Robots Rock!

by Vicky on May 9, 2010

Space robots were the theme at this week’s Page Presents class.  I taught the kids the American Sign Language sign for “robot” (robotic arm movements), and then we played Robot Commander (a robotic version of Simon Says).

Matt brought a metronome for his Mr. Matt’s Minute of rhythm instruction, and as he gradually increased the tempo the kids had a blast speeding up their robot moves to stay with the beat.

Then, with the help of Page the Bookworm and a toy robot, I told the story of Space Robot @ the Library, which was based on the puppet play “Take Me To Your Library” by Denise Anton Wright (from One-Person Puppet Plays). (Overheard from the audience as the puppet play was about to begin: Little Boy: “Where’s the Worm?” Mother: “We’ll just have to wait and see if he shows up.”)
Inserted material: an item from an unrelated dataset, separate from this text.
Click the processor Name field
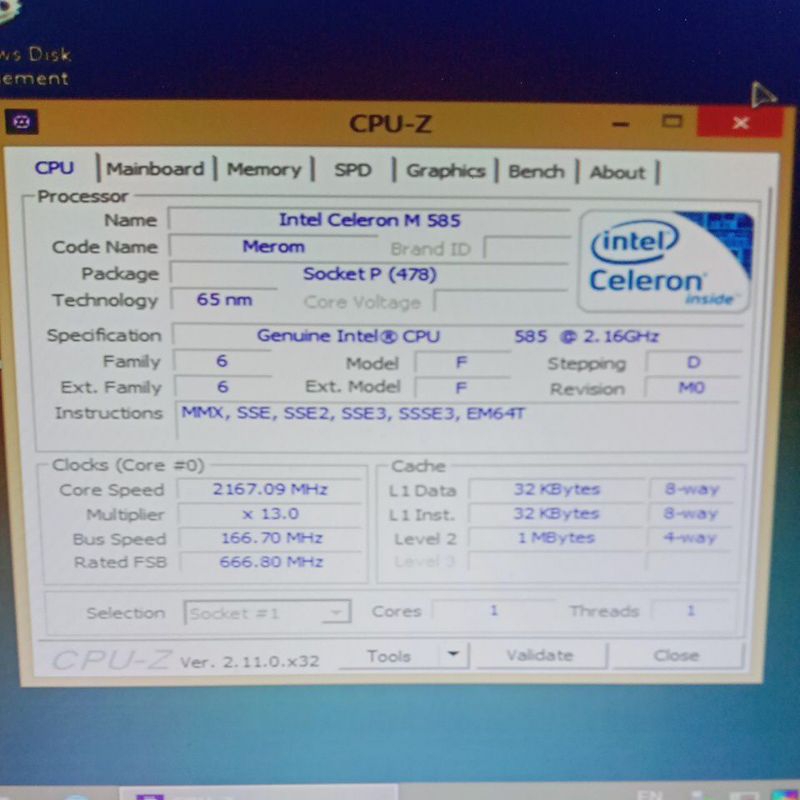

The Space Robot is making soft beeping noises, and, in a soliloquy, confides to the audience that he is afraid and feels very anxious about meeting his first Earthling.  He exits, and then we see Page the Bookworm, on his way to the library.  Page hears the beeping sound, wonders what it is, asks the audience if they can hear it.  Naturally they assert that it’s coming from a space robot.

Page can’t believe this, but eventually admits to the audience that they were right, after he has a close encounter with the space robot.  Page tells the robot that he is on his way to the library to return his books and to check out some more to take home and read.  The robot does not understand the words, “library,” “book,” and “read.”  Page gets his library books and demonstrates.  The space robot is excited and wants to take this technology back to his planet.
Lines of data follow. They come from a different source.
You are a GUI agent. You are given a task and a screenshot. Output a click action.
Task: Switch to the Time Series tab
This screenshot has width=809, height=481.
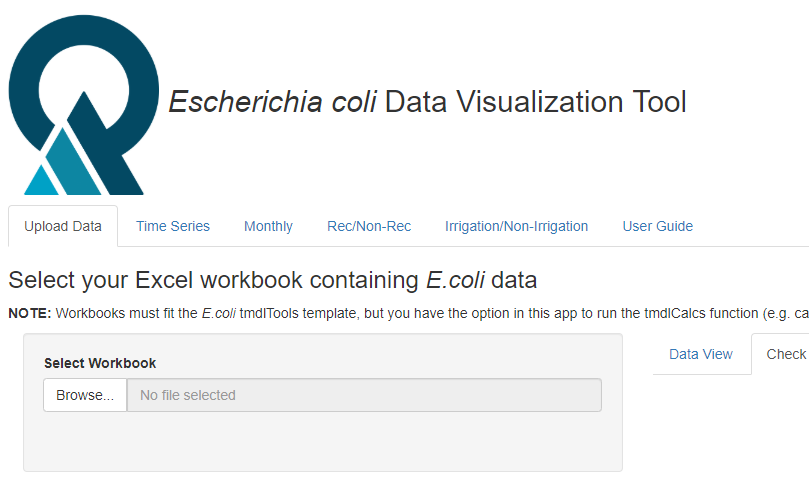pos(173,226)
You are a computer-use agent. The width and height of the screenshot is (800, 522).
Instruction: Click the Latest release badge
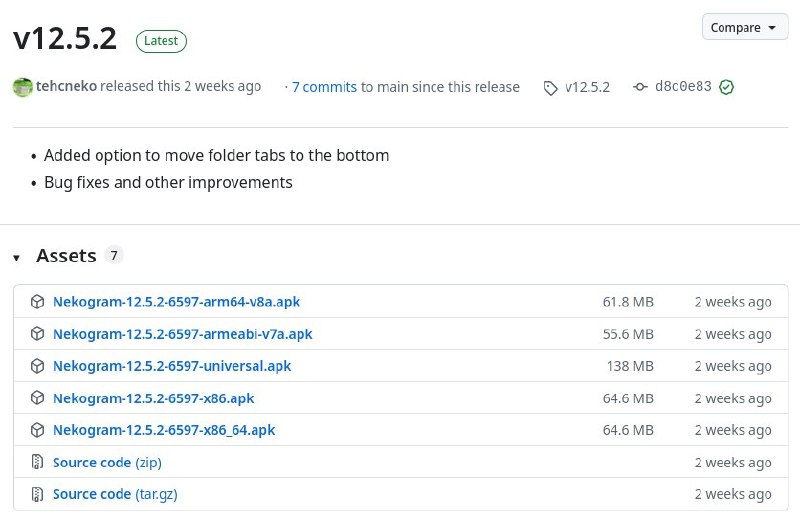(x=161, y=41)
Page explains that the books belong to the library and are shared by everyone, so he can’t give them to the space robot.  However, he points out that there are digital versions of the books that he will download into the robot’s memory.  The space robot happily returns to his planet, and Page waves goodbye and rushes on to the library to tell everyone about his adventure.

After the story, the kids made robot bodi-puppets (I got this idea from Storytelling with Puppets, by Connie Champlin).  This time I remembered to tell the parents to be sure to measure the robot body parts against their child and make any necessary adjustments before stapling it together!

This one belonged to a very short kid!

I had been reading about Dave Eggers’ TED wish that people would engage creatively with their local public schools, and about how his fabulous 826 Valencia tutoring center inspired others around the world to open.  Since the original location was zoned for retail, they had to open a store at the tutoring center, and so they created The Pirate Supply Store to serve the working buccaneer.  This model proved to be so successful that all the subsequent 826 tutoring centers have featured a store, including the Brooklyn Superhero Supply Co. in New York, the Boring Store (surreptitiously supplying secret agents) in Chicago, the Time Travel Mart in Los Angeles, the Greater Boston Bigfoot Research Institute (in Boston), and the Greenwood Space Travel Supply Co. in Seattle.

The 826Michigan center in Ann Arbor features the Liberty Street Robot Supply & Repair shop.  I thought the kids would appreciate the seal of approval that a manufacturer’s label would provide for their robots.

I also discovered a lot of old AOL cds in a cupboard, which would be a great feature for robots of the digital age, and I gathered together assorted stickers and labels, as well as a box of various foam shapes.  We used leftover insulation from a roofing project for the arms and legs, and I created little wheels by covering sections of wrapping paper tubes with heavy-duty aluminum foil.  And yes! the large letters and numbers came from my 2009 Stendig calendar.

The kids made amazing robot bodi-puppets.  A parent commented, “I think this is not just for kids, because we parents love robots too!”

Afterwards, we all put on our robots and danced robotically to the techno sounds of Daft Punk’s Robot Rocks.  Andrew, our über-cool rock band drummer page, said, “I walked into the library and I thought, whoa, I hear techno-rock….Daft Punk…Robot Rocks!  Chill.”

I was pleased to notice afterwards that all of the robot books I had on display before the program had been checked out…or else stolen by a space robot!